Kali ini saya cuma mau ulas sedikit novel Perempuan Batu. Sholahudin saya ulas lain kali.
Perempuan Batu, mengambil setting Turki pada masa Kekhalifahan Utsmani pada 1899, ketika Turki pada masa kekuasaan Sultan Hamid II sedang mengalami masa jelang keruntuhannya.
Menariknya novel karya Tariq Ali ini, suasana kebatinan masyarakat Turki berhasil dipotret secara tajam lewat sudut pandang yang unik, yaitu lewat Keluarga Besar Iskander Pasha, mantan pejabat tinggi dan orang kepercayaan Sultan.
Melalui Putra putri Iskander Pasha, yang bergelut di berbagai ragam profesi, maupun para anggota keluarga yang bekerja untuk keluarga besar Iskander Pasha, sang pengarang berhasil memotret gejolak batin dan kegalauan berbagai elemen masyarakat Turki menjelang meletusnya Perang Dunia I 1914-1918. Yang mana empat tahun setelah PD I, kekhalifahan Utsmani runtuh, dan berubah jadi republik.

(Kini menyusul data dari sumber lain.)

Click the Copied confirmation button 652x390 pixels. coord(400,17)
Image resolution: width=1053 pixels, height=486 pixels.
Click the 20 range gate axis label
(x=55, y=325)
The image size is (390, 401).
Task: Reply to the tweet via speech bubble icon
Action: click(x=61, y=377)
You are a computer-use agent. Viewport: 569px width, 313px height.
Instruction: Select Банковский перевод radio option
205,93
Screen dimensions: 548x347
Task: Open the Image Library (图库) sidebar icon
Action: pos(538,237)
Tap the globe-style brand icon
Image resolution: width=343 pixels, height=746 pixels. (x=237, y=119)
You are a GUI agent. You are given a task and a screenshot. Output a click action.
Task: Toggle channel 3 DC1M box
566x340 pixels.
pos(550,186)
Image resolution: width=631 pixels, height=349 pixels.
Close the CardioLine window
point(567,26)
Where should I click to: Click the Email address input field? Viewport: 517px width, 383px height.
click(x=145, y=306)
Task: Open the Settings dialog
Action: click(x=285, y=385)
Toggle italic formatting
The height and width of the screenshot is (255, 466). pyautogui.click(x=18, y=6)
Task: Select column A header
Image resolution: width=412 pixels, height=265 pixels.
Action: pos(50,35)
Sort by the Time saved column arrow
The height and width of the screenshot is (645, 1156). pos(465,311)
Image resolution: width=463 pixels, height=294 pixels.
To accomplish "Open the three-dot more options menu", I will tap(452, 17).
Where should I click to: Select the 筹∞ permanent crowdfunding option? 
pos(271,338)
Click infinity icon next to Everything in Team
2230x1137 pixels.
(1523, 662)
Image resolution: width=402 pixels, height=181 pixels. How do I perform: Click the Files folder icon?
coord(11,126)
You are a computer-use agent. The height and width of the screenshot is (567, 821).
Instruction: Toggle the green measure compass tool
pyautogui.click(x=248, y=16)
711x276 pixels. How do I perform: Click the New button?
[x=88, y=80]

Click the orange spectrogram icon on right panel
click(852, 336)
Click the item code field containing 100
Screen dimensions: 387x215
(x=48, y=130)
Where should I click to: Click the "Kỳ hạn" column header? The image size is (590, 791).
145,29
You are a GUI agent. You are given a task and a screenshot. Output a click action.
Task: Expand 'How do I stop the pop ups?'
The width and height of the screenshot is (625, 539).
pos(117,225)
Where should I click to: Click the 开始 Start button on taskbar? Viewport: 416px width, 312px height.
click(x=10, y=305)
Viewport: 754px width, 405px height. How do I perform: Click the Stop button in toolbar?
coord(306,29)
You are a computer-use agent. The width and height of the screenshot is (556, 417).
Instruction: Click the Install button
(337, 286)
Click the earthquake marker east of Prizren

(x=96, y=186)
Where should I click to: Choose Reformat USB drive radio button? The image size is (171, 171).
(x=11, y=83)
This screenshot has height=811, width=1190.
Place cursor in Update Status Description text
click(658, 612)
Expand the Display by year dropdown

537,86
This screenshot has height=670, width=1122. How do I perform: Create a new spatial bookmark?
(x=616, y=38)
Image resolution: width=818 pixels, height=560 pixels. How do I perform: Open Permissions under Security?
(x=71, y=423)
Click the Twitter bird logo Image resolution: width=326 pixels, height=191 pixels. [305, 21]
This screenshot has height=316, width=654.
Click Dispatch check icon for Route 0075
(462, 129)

Melalui gejolak batin putra putri Iskander Pasha yang mewakili sudut pandang beberapa elemen masyarakat Turki seperti militer, pengusaha, guru dan seniman-budayawan, ada keyakinan kuat bahwa keruntuhan kekhalifan hanya perkara waktu.
Masalah yang menggelisahkan era itu adalah, ketika kekhalifatan runtuh, kekuatan baru apa yang akan muncul sebagai kekuatan baru.
Salah satu putra Iskander Pasha adalah seorang jenderal angkatan darat yang Turki yang tergabung dalam gerakan para perwira pembaharu yang dikenal dengan sebutan The Young Turk.
Putra Iskander lainnya yang jadi pengusaha, atau menantunya yang kebetukan warga Turki dari etnik Yunani, secara pas menggambarkan ketidakpedulian pada umumnya kaum kelas menengah Turki pada waktu itu.
Mehmed, kakak kandung Iskander, yang tentunya berasal dari satu generasi tua produk abad ke-19 yang sama, mewakili gambaran kelas menengah terpelajar Turki yang galau, antara kagum dan takjub pada perkembangan pesat modernisasi Eropa yang sekuler.